(TEKST WPISU):

Dziś niestety pożegnałem się z Krzyśkiem. Dopadła go jakaś bolesna przypadłość w kolanie i musiał wracać do domu. Dojechał do Krosnsi stamtąd pociągiem wrócił pod Warszawę.
Jeszcze raz się przekonałem, że rzekome skróty tylko wydłużają trasę. Tak się stało koło Zawadki Rymanowskiej. Dymałem 5 kilometrów podjazdu, by stanąć przy nieprzejezdnym szutrze. Nie ma to jak krajówki!
W okolicach Iwonicza i Rymanowa na bocznych odcinkach wbiłem się w straszliwe podjazdy. No 20 procent na mojej kolarzówce nie przekręcę. Musiałem trochę pchać rower.
Zaliczyłem swoją gminę nr 2000. Ta gmina to Besko.
W Uhercah Mineralnych już przy szarówce szukałem swojej zarezerwowanej kwatery. W końcu nocleg znalazłem gdzie indziej...
- DST 105.10km
- Czas 05:13
- VAVG 20.15km/h
- Sprzęt pożeracz kilometrów
- Aktywność Jazda na rowerze
Zimny kwiecień. Dzień 1. Dębica-Krempna
Wtorek, 19 kwietnia 2022 · dodano: 19.04.2022 | Komentarze 2
Wybrałem się w Polskę . Czeka mnie pięć dni jazdy, najpierw w towarzystwie nowego kolegi Krzyśka, a ostatni etap w małym pięcioosobowym peletonie.
Rano wstałem o 4. Podróż pociągami do Dębicy odbyła się zgodnie z planem.
Pogoda miała być kiepska. Było dość zimno, ale na szczęście nie padało.
Podkarpackie jak to ma w swym zwyczaju przywitało nas jazdą interwałową.
Teraz tylko spać!
Jednak wstawanie i takiej porze już nie jest na moje zdrowie.

Zapisy wyszukiwania słów i elementów:

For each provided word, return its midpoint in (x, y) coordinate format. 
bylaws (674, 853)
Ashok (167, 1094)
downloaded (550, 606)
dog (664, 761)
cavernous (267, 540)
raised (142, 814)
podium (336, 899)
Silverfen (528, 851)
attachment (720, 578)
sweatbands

(ZADANIA DO WYKONANIA):
[A] Jak nazywa się gmina oznaczona w tekście wpisu jako gmina nr 2000?
[B] Zwróć dosłownie fragment tekstu wpisu: wszystko od słów „Jeszcze raz się” w dół aż do słów „gmina to Besko.”.

(ODPOWIEDZI DO ĆWICZENIA):
[A] Besko.

[B]
Jeszcze raz się przekonałem, że rzekome skróty tylko wydłużają trasę. Tak się stało koło Zawadki Rymanowskiej. Dymałem 5 kilometrów podjazdu, by stanąć przy nieprzejezdnym szutrze. Nie ma to jak krajówki!
W okolicach Iwonicza i Rymanowa na bocznych odcinkach wbiłem się w straszliwe podjazdy. No 20 procent na mojej kolarzówce nie przekręcę. Musiałem trochę pchać rower.
Zaliczyłem swoją gminę nr 2000. Ta gmina to Besko.